Give back the lines from the one with "You are a computer-use" up to and including the one with "Action: (1076, 458)", switching "participant tile" to "member tile" and leaving everything else unchanged.

RECORDS FOR THIS EXERCISE:
— BEGIN —

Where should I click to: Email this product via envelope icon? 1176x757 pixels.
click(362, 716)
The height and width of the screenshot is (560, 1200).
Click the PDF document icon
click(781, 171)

— END —
— BEGIN —

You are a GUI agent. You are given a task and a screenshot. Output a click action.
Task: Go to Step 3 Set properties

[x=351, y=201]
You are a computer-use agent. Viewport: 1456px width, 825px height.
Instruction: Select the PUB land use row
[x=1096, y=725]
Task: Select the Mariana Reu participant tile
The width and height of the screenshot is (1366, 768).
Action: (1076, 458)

— END —
— BEGIN —

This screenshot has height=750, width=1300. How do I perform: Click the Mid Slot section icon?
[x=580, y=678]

— END —

CORRECT OUTPUT:
You are a computer-use agent. Viewport: 1456px width, 825px height.
Instruction: Select the PUB land use row
[x=1096, y=725]
Task: Select the Mariana Reu member tile
The width and height of the screenshot is (1366, 768).
Action: (1076, 458)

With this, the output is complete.